人工智能驱动的证据综合：使用大语言模型对随机对照试验进行数据提取

AI-driven evidence synthesis: data extraction of randomized controlled trials with large language models.

作者信息

Liu Jiayi, Lai Honghao, Zhao Weilong, Huang Jiajie, Xia Danni, Liu Hui, Luo Xufei, Wang Bingyi, Pan Bei, Hou Liangying, Chen Yaolong, Ge Long

机构信息

Department of Health Policy and Health Management, School of Public Health, Lanzhou University, Lanzhou, China.
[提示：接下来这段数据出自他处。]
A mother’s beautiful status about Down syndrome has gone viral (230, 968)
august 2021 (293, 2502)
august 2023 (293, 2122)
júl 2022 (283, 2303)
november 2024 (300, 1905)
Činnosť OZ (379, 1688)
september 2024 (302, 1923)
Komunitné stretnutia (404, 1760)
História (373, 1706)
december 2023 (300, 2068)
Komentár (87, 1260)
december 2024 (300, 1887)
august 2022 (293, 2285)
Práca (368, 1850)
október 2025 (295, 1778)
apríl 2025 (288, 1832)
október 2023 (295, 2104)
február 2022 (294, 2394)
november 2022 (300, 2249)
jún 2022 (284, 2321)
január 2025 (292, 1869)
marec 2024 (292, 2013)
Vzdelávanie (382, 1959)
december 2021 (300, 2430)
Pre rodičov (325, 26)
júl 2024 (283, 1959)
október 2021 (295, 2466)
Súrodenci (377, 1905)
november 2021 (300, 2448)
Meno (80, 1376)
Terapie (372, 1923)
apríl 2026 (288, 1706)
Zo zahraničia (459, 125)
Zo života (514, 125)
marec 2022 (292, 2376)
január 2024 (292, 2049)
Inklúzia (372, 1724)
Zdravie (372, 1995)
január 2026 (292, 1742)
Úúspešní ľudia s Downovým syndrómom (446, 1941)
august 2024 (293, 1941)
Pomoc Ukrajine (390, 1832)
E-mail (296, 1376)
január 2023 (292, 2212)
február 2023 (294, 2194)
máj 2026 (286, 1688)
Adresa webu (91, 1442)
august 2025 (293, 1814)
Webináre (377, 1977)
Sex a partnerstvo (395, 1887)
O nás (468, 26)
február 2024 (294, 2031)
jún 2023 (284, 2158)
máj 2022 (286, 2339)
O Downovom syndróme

Evidence-Based Social Science Research Center, School of Public Health, Lanzhou University, Lanzhou, China.

出版信息

Int J Surg. 2025 Mar 1;111(3):2722-2726. doi: 10.1097/JS9.0000000000002215.

DOI:10.1097/JS9.0000000000002215

PMID:39903558

原文链接:https://pmc.ncbi.nlm.nih.gov/articles/PMC12372713/

Abstract

The advancement of large language models (LLMs) presents promising opportunities to enhance evidence synthesis efficiency, particularly in data extraction processes, yet existing prompts for data extraction remain limited, focusing primarily on commonly used items without accommodating diverse extraction needs. This research letter developed structured prompts for LLMs and evaluated their feasibility in extracting data from randomized controlled trials (RCTs). Using Claude (Claude-2) as the platform, we designed comprehensive structured prompts comprising 58 items across six Cochrane Handbook domains and tested them on 10 randomly selected RCTs from published Cochrane reviews. The results demonstrated high accuracy with an overall correct rate of 94.77% (95% CI: 93.66% to 95.73%), with domain-specific performance ranging from 77.97% to 100%. The extraction process proved efficient, requiring only 88 seconds per RCT. These findings substantiate the feasibility and potential value of LLMs in evidence synthesis when guided by structured prompts, marking a significant advancement in systematic review methodology.

摘要

大语言模型（LLMs）的发展为提高证据综合效率带来了充满希望的机遇，尤其是在数据提取过程中。然而，现有的数据提取提示仍然有限，主要侧重于常用项目，无法满足多样化的提取需求。这篇研究信函为大语言模型开发了结构化提示，并评估了它们从随机对照试验（RCTs）中提取数据的可行性。以Claude（Claude-2）为平台，我们设计了涵盖Cochrane手册六个领域的58个项目的全面结构化提示，并在从已发表的Cochrane综述中随机选择的10项RCTs上进行了测试。结果显示出高准确性，总体正确率为94.77%（95%CI：93.66%至95.73%），各领域的表现从77.97%到100%不等。提取过程证明是高效的，每个RCT仅需88秒。这些发现证实了在结构化提示指导下大语言模型在证据综合中的可行性和潜在价值，标志着系统综述方法的重大进展。